Dari luar mungkin orang mengira tidak ada yang salah dengan saya. Saya tersenyum, melakukan kegiatan sehari hari dan beraktivitas normal. Namun di dalam saya merasa hampa, mempertanyakan banyak hal dan tidak bergairan melakukan kegiatan sehari hari. Banyak waktu di kamar saya habiskan dengan tidur atau berbaring saja.
Saat kondisi tersebut secara perlahan mengganggu perkuliah saya, saya putuskan untuk pergi ke counselor yang di sediakan secara gratis oleh kampus saya di Australia.
Pengalaman saya pada saat tinggal di Australia, lebih mudah untuk saya pahami isu kesehatan jiwa karena tersedianya akses informasi dan edukasi mengenai topik ini. Selain itu, mahasiswa lokal juga lebih terbuka terhadap isu kesehatan jiwa yang terlihat dengan adanya kampanye kesadaran kesehatan jiwa oleh berbagai organisasi pemuda setempat. Saya bahkan sempat ikut training Mental Health First Aid yang disediakan oleh pihak kampus secara gratis.
Namun ketika saya kembali ke Indonesia dua setengah tahun yang lalu, saya menyadari bahwa hanya sedikit perbincangan mengenai isu kesehatan jiwa di ruang publik.
Hal ini sangat ironis mengingat data dari Kementerian Kesehatan mencatat sebanyak 14 juta penduduk Indonesia mengalami gangguan emosional di tahun 2019.
Setengah tahun setelah kembali ke Indonesia, kondisi kesehatan mental saya kembali jatuh. Saya berusaha mencari bantuan ahli untuk memulihkan kondisi mental saya, namun hanya sedikit tenaga ahli yang tersedia.

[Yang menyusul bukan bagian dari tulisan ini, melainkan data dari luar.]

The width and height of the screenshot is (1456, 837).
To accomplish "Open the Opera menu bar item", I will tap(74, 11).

Keterbatasan jumlah tenaga profesional yang fokus dalam penanganan kesehatan jiwa di Indonesia, yaitu psikolog dan psikiater, menjadi isu tersendiri. Data terbaru menunjukkan dengan jumlah penduduk mencapai 264 juta jiwa, jumlah rumah sakit jiwa di Indonesia hanya 48 unit!

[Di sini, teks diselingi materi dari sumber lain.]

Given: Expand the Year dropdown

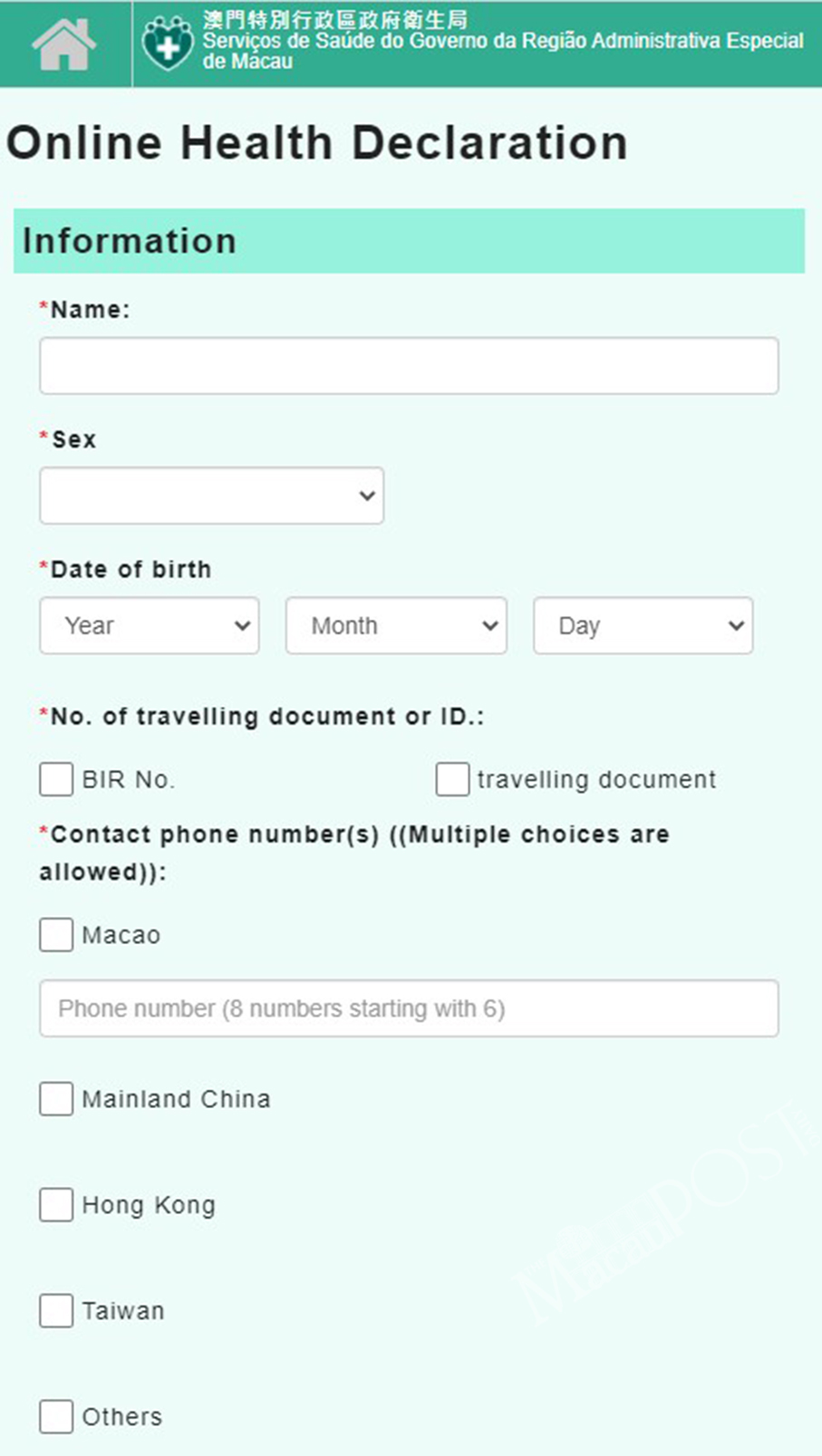Looking at the screenshot, I should point(150,625).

Sewaktu saya mencoba mencari informasi mengenai isu kesehatan mental di Indonesia, kebanyakan buku yang membahas kesehatan mental di Indonesia adalah buku impor atau buku terjemahan oleh orang non-Indonesia.
Adapun buku yang membahas soal kesehatan jiwa kerap terkait dengan gangguan jiwa berat (psikotik dan skizofrenia). Padahal kondisi depresi dan kecemasan ringan merupakan ganggungan kesehatan jiwa yang lumrah di alami oleh masyarakat di keseharian.